The Affordable Care Act (aka Obamacare) just got 29% more affordable.
According to the nonpartisan Congressional Budget Office (CBO), slowing healthcare costs due to slower rising insurance premiums and fewer people than were previously thought to be without insurance, are driving down the price of the law.
Estimates by the CBO released on March 9, 2015 reduce the projected cost of the Act by $142 billion over the next decade. That’s 11% lower than previous estimates. The budget office still expects 24 million to 25 million people a year to get coverage under the law.
Slowing Healthcare Costs
According to the CBO, spending on healthcare increased by an average of 5% per year between 1998 and 2005, adjusting for inflation and demographics. That figure fell to 1.8% per year for the period from 2006 to 2013, the latest year for which data are available.
The CBO report says the healthcare law will cost the federal government $1.2 trillion over the next decade. The agency has been steadily reducing the projected cost of the law since it was enacted 2010. In 2010, the agency projected that the insurance-related provisions of the health law would cost the federal government $710 billion from 2015 through 2019. The most recent projections put the five-year cost at $506 billion, a reduction of 29%.
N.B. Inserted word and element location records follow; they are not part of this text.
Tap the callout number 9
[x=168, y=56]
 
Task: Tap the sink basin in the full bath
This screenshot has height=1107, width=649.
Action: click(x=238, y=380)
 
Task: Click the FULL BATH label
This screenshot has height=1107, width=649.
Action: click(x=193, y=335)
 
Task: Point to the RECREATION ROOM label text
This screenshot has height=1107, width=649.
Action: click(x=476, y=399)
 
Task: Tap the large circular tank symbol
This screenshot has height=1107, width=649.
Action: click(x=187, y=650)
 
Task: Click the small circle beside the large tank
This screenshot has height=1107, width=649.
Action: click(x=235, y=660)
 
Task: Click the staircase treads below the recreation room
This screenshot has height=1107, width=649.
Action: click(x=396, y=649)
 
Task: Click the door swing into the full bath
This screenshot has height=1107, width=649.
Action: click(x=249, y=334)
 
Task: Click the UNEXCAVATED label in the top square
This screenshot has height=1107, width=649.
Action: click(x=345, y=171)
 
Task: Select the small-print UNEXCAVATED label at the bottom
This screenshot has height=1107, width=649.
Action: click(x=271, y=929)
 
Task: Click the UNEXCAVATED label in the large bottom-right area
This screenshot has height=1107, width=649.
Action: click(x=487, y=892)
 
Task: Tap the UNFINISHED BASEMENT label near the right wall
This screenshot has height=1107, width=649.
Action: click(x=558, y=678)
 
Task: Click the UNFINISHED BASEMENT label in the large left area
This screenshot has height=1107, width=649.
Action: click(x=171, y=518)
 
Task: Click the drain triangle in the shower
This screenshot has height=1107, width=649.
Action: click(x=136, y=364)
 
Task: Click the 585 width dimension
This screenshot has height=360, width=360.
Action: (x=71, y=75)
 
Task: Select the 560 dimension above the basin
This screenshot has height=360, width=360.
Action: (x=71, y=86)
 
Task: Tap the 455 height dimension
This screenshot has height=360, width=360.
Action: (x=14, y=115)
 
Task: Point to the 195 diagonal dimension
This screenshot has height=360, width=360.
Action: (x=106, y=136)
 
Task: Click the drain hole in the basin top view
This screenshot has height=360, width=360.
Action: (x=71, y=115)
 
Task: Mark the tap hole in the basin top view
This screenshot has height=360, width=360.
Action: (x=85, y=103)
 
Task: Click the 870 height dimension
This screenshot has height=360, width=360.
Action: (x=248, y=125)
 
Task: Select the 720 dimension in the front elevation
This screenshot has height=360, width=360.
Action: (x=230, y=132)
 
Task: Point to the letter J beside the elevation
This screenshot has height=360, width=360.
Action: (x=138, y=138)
A White House spokesperson said the projections are the “latest in a long line of data points” that show the law was holding down health costs and generating economic benefits. He said one of the goals of the legislation was to address the threat that growing health costs pose to the broader economy.
Silver Tsunami Budget Deficits
While good news for the healthcare law and resulting in $431 billion less in annual budget deficits than previously thought, deficits will soar again in the next decade as more baby boomers retire and start receiving Social Security and Medicare. In 2025, the budget office says the annual deficit will once again hit $1 trillion, unless Congress acts. The annual deficit hit a record $1.4 trillion in 2009 as the government borrowed heavily to stimulate a struggling economy.
The deficit dropped to $485 billion in the budget year that ended last September.
The CBO cautioned about the uncertainties of projecting healthcare spending, stating, “Projections of spending by private health insurers are highly uncertain, especially because the causes of the pronounced slowdown in spending in the past several years are not well understood. Projections of growth in premiums for private health insurance offered through the exchanges are even more uncertain because the exchanges are so new.”